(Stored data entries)
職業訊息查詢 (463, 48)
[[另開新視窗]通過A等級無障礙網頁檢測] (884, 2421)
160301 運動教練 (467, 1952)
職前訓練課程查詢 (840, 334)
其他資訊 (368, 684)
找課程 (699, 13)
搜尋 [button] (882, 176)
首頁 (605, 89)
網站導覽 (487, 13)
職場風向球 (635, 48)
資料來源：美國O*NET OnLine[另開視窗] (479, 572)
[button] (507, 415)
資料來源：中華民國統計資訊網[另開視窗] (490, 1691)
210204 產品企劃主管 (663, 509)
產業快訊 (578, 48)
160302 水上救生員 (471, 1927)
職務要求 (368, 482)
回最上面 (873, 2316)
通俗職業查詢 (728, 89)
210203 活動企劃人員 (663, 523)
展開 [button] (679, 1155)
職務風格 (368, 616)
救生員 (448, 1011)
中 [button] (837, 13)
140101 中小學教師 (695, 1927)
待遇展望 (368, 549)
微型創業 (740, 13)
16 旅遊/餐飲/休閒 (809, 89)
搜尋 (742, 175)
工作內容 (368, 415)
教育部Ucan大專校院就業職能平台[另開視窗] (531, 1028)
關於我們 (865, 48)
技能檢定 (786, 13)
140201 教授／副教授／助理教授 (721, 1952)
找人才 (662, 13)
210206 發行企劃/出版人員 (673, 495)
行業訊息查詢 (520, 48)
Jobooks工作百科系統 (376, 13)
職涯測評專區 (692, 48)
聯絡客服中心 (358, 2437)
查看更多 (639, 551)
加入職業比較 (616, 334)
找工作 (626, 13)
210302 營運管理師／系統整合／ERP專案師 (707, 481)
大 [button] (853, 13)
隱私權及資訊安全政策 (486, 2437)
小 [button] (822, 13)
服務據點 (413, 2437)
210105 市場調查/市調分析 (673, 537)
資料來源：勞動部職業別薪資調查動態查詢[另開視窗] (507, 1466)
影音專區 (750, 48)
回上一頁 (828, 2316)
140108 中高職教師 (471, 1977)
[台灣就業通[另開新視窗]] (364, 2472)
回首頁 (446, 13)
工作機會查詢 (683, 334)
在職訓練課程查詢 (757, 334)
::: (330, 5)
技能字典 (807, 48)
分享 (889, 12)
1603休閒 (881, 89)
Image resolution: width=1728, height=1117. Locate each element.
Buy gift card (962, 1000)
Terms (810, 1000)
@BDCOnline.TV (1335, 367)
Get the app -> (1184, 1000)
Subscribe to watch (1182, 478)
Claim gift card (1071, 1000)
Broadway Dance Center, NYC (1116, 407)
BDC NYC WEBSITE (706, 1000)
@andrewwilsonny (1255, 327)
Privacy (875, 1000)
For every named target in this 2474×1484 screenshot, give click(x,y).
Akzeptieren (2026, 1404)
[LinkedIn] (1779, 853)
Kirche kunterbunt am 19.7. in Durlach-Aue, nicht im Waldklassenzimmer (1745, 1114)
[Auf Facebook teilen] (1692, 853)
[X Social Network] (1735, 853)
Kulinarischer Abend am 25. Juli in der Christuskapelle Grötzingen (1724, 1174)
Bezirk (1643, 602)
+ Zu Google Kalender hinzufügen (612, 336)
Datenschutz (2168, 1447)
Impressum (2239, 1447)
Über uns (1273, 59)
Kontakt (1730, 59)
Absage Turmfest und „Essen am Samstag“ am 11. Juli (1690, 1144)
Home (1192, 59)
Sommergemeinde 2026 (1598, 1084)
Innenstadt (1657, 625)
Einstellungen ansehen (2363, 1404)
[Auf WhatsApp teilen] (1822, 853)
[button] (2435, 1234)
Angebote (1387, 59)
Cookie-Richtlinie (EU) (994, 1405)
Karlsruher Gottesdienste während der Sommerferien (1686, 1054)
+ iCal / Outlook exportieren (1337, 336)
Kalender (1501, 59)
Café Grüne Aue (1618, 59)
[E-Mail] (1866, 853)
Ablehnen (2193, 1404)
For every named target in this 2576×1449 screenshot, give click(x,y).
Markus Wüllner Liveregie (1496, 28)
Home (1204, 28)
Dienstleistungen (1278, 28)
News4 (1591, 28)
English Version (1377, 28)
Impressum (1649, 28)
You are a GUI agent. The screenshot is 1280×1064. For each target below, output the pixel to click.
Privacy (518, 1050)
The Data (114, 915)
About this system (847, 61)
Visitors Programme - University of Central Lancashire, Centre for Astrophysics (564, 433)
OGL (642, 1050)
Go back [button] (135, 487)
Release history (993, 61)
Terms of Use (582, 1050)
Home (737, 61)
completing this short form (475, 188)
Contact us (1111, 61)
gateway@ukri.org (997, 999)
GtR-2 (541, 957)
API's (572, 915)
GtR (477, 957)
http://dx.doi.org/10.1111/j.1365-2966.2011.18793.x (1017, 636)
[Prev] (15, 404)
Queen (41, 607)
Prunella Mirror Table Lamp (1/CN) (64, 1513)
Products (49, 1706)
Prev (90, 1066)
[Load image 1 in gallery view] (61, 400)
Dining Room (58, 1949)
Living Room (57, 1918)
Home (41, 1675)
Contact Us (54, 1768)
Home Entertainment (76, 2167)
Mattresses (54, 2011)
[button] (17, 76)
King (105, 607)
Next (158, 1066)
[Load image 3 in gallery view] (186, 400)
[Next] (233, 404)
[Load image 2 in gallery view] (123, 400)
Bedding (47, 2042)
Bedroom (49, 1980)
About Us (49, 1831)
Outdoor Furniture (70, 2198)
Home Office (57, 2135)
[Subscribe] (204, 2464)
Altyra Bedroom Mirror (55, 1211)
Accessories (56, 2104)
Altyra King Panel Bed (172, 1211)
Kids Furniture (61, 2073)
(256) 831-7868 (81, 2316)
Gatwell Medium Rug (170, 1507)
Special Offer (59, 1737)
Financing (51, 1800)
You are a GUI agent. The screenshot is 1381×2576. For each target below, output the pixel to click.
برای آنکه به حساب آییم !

How to complete this task. Some lines above contain the word "agent". Copy each of them.

Answer to this task.
You are a GUI agent. The screenshot is 1280×1064. For each target below, output the pixel to click.
You are a GUI agent. The screenshot is 1381×2576. For each target below, output the pixel to click.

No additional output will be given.